CoVirt and ReVirt
CoVirt Project Home Page (University of Michigan):
The CoVirt project is investigating how to use virtual machines to provide security in an operating-system-independent manner. Virtual-machine security services can work even if an attacker gains complete control over the guest operating system….
Another potential challenge of using virtual machines is that running all applications above the virtual machine hurts performance due to virtualization overhead…
We modified a host OS (Linux) to enable it to better support a virtual-machine monitor. The resulting virtual-machine monitor and modified guest OS (based on UMLinux) runs even kernel-intensive applications at about 14-35% overhead…We have designed and implemented a replay service for virtual machines called ReVirt. ReVirt logs enough information to replay a long-term execution of a virtual machine instruction-by-instruction. This enables it to provide arbitrarily detailed observations about what transpired on the system, even in the presence of non-deterministic attacks and executions…

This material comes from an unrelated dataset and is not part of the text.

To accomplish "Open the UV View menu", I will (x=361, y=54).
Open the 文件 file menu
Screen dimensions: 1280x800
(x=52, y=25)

We designed and implemented a system called BackTracker that will help system administrators understand (and thereby recover from) an intrusion. BackTracker automatically identifies potential sequences of steps that occurred in an intrusion. Starting with a single detection point (e.g. a suspicious file), BackTracker identifies files and processes that could have affected that detection point and displays chains of events in a dependency graph.